There are now many media outlets that frequently cover Tesla. Some have a writer who has Tesla as one of their top areas of focus. Shockingly, though, many reporters covering Tesla don’t seem to understand the tech or the company. That even goes for some people who have been covering Tesla for several years.
If media outlets are going to cover Tesla obsessively, in my opinion, they should have people on the team who understand how Tesla vehicles work.
The recent Tesla crash in the Houston area highlighted this yet again. It was clear to many Tesla owners very quickly that the initial statement from the police didn’t make sense and early coverage didn’t match the technology. In probably less than 12 hours from the news breaking, many Tesla owners were explaining on Twitter that the implication that Tesla Autopilot caused the crash didn’t make sense. Reporters, though, fully got behind one statement from a police officer on the scene rather than acknowledging the knowledge and experience of countless Tesla owners. (Admittedly, it was a strongly worded statement that seemed to indicate true conviction.)

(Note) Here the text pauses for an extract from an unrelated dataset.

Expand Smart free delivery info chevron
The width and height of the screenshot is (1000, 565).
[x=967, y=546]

Here at CleanTechnica, we wrote about this matter a day or so after the announcement. I personally pointed out why the common narrative that was spreading around bigger media outlets like wildfire didn’t make sense. My hope was that, perhaps, reporters would refrain from misreporting this any further if they read my piece explaining why the officer’s claim didn’t jibe with how the technology works. Instead, Tesla/Elon Musk critics slammed me and acted as though I was writing on the topic out of some bias that was detached from reality, rather than explaining things from a perspective grounded in experience with the product at the center of the discussion.

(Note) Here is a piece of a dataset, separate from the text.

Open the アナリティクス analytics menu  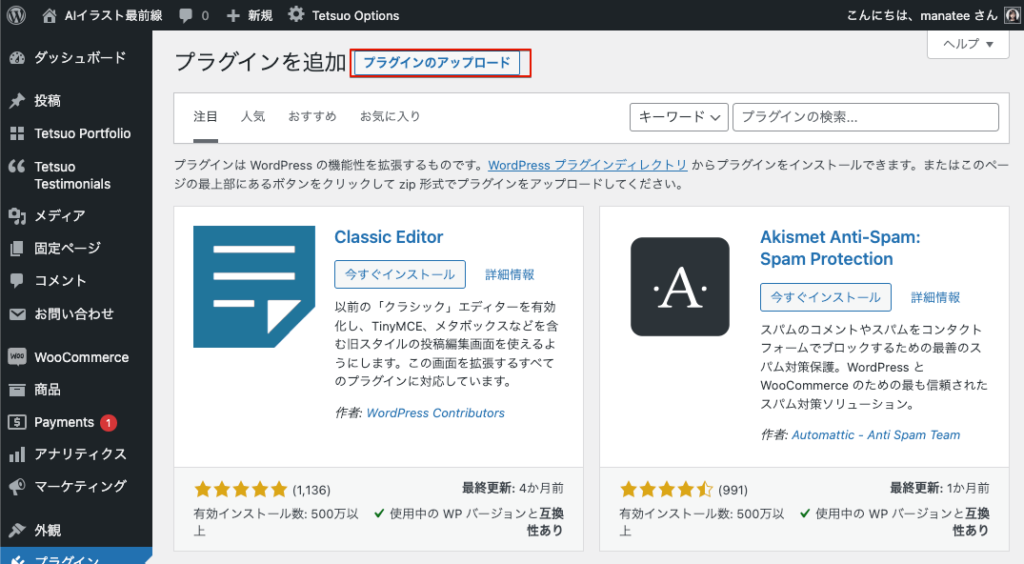[80, 454]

A couple of weeks later, Tesla made it more clear on a conference call that Autopilot didn’t cause the accident that led to the unfortunate deaths of the two men in the car, and that there were several factors indicating that one of the men was indeed in the driver’s seat at the time of the accident. I published an update to ask how many of the media outlets that hyped up a false narrative about Tesla Autopilot were going to publish big headlines indicating that they were wrong and Autopilot wasn’t on. That article was triggered by the fact that major media outlets were still pushing the false narrative even after the conference call. To my surprise, a bunch of Tesla/Elon Musk critics attacked me for jumping to conclusions “just” based on the words of Tesla’s CEO (God forbid) and VP of Engineering (who is basically never on those conference calls but explained the situation in detail — I assume in order to hopefully get people to accept and understand it). What those critics missed — again — is that it was obvious almost immediately that the false narrative regarding Autopilot’s supposed involvement in the crash was illogical.

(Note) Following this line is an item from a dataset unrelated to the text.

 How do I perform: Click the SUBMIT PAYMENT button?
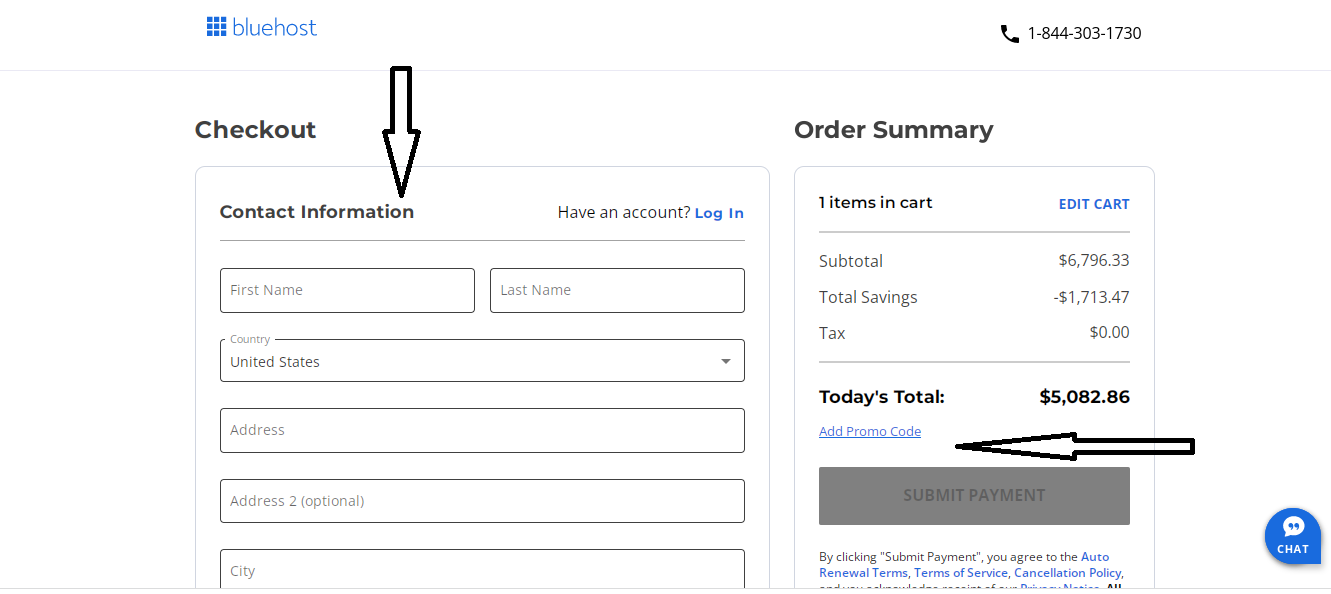[x=974, y=495]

The National Transportation Safety Board (NTSB) has now issued a preliminary report backing up everything Tesla owners said right after the news of the crash came out*. There is nothing surprising here … for people who understand the Tesla tech. Will any of the critics who attacked me (twice) now apologize and try to understand why I wrote what I wrote and why their assumptions were wrong? I wouldn’t count on it. From what I have seen, they are akin to QAnon followers on this topic. They ignore anything that doesn’t fit their worldview when it comes to Tesla and they are quick to sweep their own incorrect assumptions under the rug. I am not going to waste time on people so deeply living in a world of hate for Tesla. Life is too short to focus on such things. (One reason I stopped focusing on global warming deniers a decade ago.) However, I do think that news agencies that now think it’s important to cover Tesla closely need to have reporters on staff who understand Tesla. If you are going to make it a core topic, then you should make sure you have useful coverage of the company. Otherwise, not only are you doing harm on this topic, but you’re also doing harm to our whole profession — and this is not a time to weaken faith in the professional free press.
If Tesla reporters at major tech and business news organizations had enough experience with Tesla vehicles and Autopilot, I don’t think we’d have the enormous amount of misreporting we have on the company. And, at this point, with the large number of Tesla owners in the world, I don’t see why these other outlets can’t have more informed and experienced writers covering the Tesla beat. It’s one thing to want “unbiased reporting”**, but it’s another thing entirely to be content with uninformed reporting.
So, yes, this is my plea to every outlet covering Tesla on a weekly or daily basis — hire people who can write about Tesla news with real-world experience and context to back up their coverage! Hire people who have a history of getting the Tesla story right, rather than a history of claiming the sky is falling and
#Pizzagate #Autopilotgate is for real week after week, month after month, and year after year.
Or just ignore me and more than a million other Tesla owners. Again.
*Some major outlets have, thankfully, pointed this out clearly.
**Side note: If someone followed Tesla closely for years but never invested in the stock [TSLA], is it perhaps possible that person has an anti-Tesla bias from feeling like they missed out on the opportunity? Or because they have a bruised ego from making major mistakes along the way? Opportunity cost should tell us that investment in something is not the only thing that can create bias — lack of investment in something can also create bias. Disclosure: I do own shares of TSLA, but I strive for objective reporting as much as possible and do not feel that owning a few shares taints my analysis or reporting. And, to that point, I’m planning to write another article soon putting forth a few reasons why I think Tesla stock — and investor faith in Tesla — has dropped so much this year. I actually think that honest investors in a company are often the best reporters on that company, because they dig in the most deeply since their money is on the line — and they keep an eye out for both threats and potential. The value of hearing from people who understand the company well is much greater, from my experience, than the cost/risk of having some bias infused in that commentary. And the absolute best analyses I see are from shareholders who are able to think and communicate objectively and honestly about the company.